DATA FOR PROCESSING below:
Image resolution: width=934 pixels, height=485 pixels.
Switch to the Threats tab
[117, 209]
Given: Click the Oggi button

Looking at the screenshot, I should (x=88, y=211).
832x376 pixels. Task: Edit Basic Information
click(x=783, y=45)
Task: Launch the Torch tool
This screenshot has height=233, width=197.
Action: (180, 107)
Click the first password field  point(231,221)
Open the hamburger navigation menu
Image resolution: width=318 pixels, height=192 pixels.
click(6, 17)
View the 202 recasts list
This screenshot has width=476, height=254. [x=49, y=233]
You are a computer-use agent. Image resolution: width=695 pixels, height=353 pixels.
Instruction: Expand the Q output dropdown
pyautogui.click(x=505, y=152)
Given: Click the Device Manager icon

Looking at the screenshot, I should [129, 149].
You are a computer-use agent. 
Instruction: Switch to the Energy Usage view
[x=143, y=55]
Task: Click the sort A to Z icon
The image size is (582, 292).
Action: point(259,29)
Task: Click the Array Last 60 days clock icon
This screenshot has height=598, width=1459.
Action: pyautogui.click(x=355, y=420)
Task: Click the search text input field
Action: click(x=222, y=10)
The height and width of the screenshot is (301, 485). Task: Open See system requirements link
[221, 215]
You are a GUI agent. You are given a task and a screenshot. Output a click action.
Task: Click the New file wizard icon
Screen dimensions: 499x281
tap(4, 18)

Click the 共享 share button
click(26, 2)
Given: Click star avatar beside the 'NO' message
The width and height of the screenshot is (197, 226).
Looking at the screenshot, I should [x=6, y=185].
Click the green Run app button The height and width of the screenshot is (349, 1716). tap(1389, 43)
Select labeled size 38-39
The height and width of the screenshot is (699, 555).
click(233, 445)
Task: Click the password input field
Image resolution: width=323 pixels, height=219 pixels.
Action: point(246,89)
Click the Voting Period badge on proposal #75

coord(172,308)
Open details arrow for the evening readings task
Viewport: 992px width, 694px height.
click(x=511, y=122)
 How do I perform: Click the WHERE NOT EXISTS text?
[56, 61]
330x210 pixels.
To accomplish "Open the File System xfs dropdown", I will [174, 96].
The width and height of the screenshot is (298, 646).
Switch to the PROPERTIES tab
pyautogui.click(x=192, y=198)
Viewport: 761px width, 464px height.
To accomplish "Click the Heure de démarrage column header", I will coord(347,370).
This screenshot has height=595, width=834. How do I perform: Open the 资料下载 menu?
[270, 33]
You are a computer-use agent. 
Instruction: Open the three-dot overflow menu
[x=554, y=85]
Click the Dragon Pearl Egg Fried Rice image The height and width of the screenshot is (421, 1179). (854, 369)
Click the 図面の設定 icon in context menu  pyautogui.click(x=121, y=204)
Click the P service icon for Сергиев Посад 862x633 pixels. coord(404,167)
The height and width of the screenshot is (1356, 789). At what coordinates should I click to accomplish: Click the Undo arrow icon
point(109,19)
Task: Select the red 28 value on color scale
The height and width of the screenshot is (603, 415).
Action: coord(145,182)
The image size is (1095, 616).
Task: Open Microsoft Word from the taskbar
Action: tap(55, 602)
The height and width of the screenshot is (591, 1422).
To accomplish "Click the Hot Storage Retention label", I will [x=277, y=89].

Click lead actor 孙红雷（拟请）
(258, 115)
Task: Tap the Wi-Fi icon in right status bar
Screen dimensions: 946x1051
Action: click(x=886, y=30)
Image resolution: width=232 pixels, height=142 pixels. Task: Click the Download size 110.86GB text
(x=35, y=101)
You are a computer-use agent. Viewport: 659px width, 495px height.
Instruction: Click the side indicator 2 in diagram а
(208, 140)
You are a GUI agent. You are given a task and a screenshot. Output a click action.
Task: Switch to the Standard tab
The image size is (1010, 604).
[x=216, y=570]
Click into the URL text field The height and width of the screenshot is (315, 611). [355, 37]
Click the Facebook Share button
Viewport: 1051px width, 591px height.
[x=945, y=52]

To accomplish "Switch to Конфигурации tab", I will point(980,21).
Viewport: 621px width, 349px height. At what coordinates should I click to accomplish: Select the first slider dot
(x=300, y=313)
End of DATA FOR PROCESSING.
[EXERCISE] Where a line of the records includes "will", copy it.

[WRITTEN RESPONSE]
To accomplish "Open the File System xfs dropdown", I will [174, 96].
To accomplish "Click the Heure de démarrage column header", I will coord(347,370).
To accomplish "Click the Hot Storage Retention label", I will [x=277, y=89].
To accomplish "Switch to Конфигурации tab", I will point(980,21).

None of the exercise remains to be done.